— START OF Page text —
Another important consideration applying to corporate subpoena recipients is as follows: While a company may be subpoenaed to testify through a document custodial witness about its document retention procedures and compliance with the grand jury’s document subpoena, it enjoys no privilege against self incrimination in providing that testimony nor is it entitled to a grant of immunity.

The grand jury proceedings can continue for an extended period of time. The statutory life of a grand jury is 18 months; however, upon motion of the government, the grand jury may be extended for good cause. In fact, it is not uncommon for grand jury investigations to last two to even four years, depending upon the complexity of the activities that are within the scope of the investigation.
— END OF Page text —
Task to carry out:
Reproduce the grand jury text word for word between "Another important consideration" and "of the investigation.", inclusive.
— START OF Data lines —
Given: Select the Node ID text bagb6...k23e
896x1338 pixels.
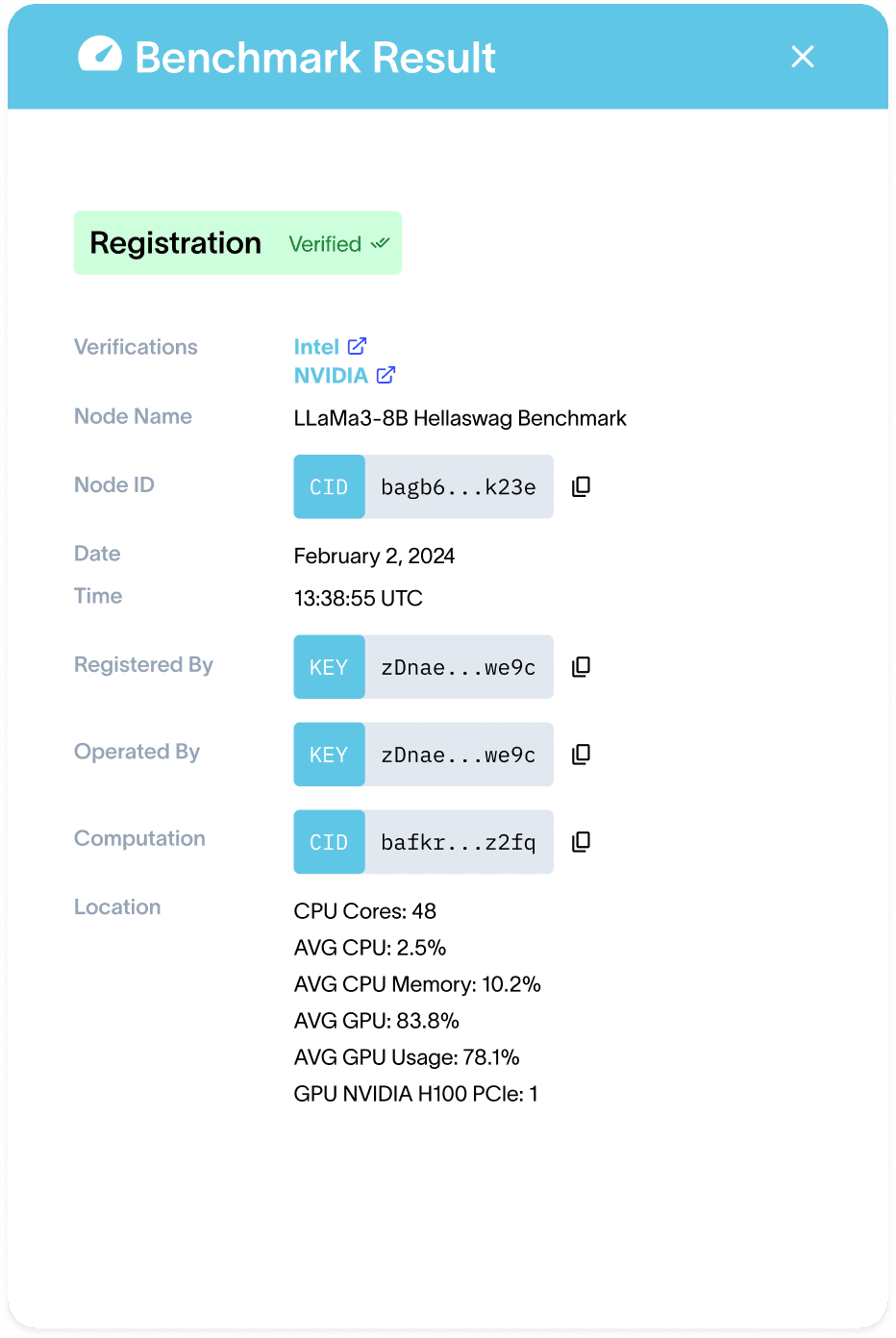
— END OF Data lines —
Answer in full:
Another important consideration applying to corporate subpoena recipients is as follows: While a company may be subpoenaed to testify through a document custodial witness about its document retention procedures and compliance with the grand jury’s document subpoena, it enjoys no privilege against self incrimination in providing that testimony nor is it entitled to a grant of immunity.

The grand jury proceedings can continue for an extended period of time. The statutory life of a grand jury is 18 months; however, upon motion of the government, the grand jury may be extended for good cause. In fact, it is not uncommon for grand jury investigations to last two to even four years, depending upon the complexity of the activities that are within the scope of the investigation.